Last October I wrote about a small startup called Mailgun that was setting out on a bold mission: to provide developers a way to programmatically create and manage mailboxes and email messages using a straightforward API. Put another way, they want to abstract the complexities of email in the same way that Twilio has created an easy-to-use developer interface for telephony services.
Today, the company is announcing that it’s raised $1.1 million from some very well-known investors including SV Angel, Yuri Milner (individually, in addition to his previous investment as part of Start Fund), Maynard Webb, Paul Buchheit (who, among other things, created Gmail), and Geoff Ralston (who created Yahoo Mail back in 1997). Given the credentials of the investors, it looks like Mailgun may be onto something big.
Mailgun landed a spot in the Winter 2010 Y Combinator class, and many of its early clients were actually fellow YC teams (YC cofounder Paul Graham says this is generally a good indicator for which services will gain traction). The product has also come a long way. Founder Ev Kontsevoy says that when we last wrote about them, Mailgun’s feature-set was comparable to SendGrid, allowing businesses to send large volumes of email reliably. Since then it’s evolved into a more robust email service provider, allowing developers to send, receive, parse, store, and run search queries on email programmatically.
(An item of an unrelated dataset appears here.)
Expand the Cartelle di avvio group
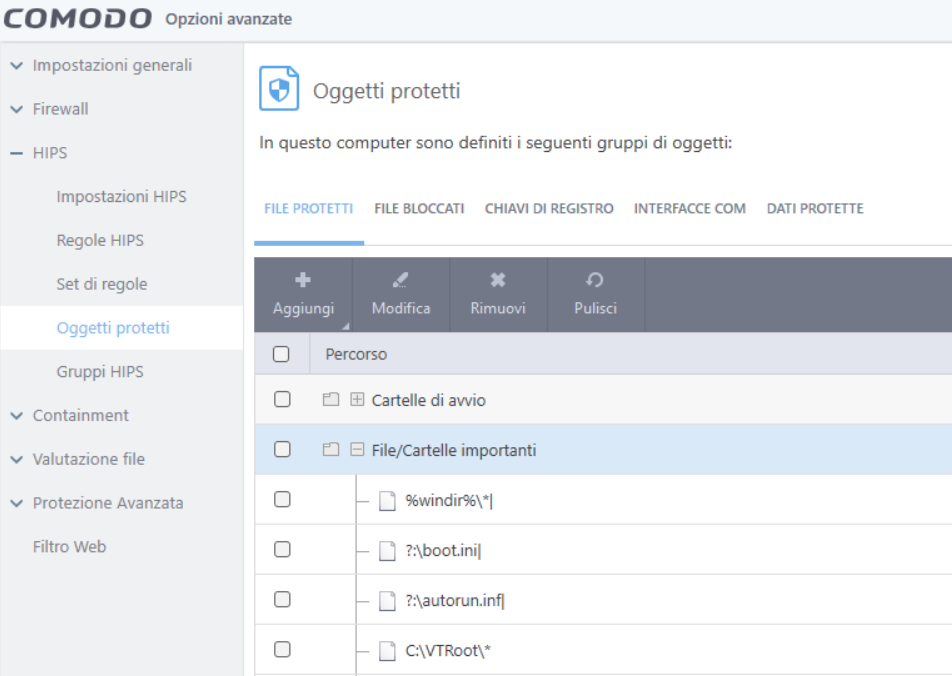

Mailgun obviously isn’t the only email service provider out there, but Kontsevoy says that traditional ESPs charge by the number of mailboxes, which is too expensive for many developers. Instead of that model, Mailgun charges based on how many messages each account sends and receives and how much storage is used, similar to the way AWS works.
Mailgun’s value proposition is probably best explained using an example. Kontsevoy says that when fellow YC alum Posterous first got started, it spent a lot of time building its own email system in-house (Posterous allows you to quickly generate a blog post on the web by simply sending an email to firstname.lastname@example.org). Had Mailgun been around, Kontsevoy says they could have skipped most of the work involving the sending, receiving, and storage of messages, and focused on building out the blogging side of things.
Mailgun is now powering the email boxes of 600 clients — 400 free, almost 200 paid. The service’s free plan allows for 200 messages/day, with the first paid plan running $1 per 1,000 messages and $1 GB/mo of storage. You can find more pricing details here.
Kontsevoy adds that Mailgun isn’t just setting out to create email APIs — they want to actually change how developers integrate email into their apps. “In our view”, he says, “everything is a mailbox: site comments, private mailboxes on sites like Facebook and Quora, blogs and so on – they are all good candidates to use the “new email” we’re working on.”
Mailgun provides a web service for integrating email inboxes into apps. Just as Twilio enables developers to build voice and SMS into their apps, Mailgun enables developers to tightly integrate email into their apps, i.e. give real email mailboxes to their users, their web pages or any objects in their apps. Such tight email integration enables functionality like private user mailboxes, photo uploads from cell phones, email-driven comments, discussion groups and more.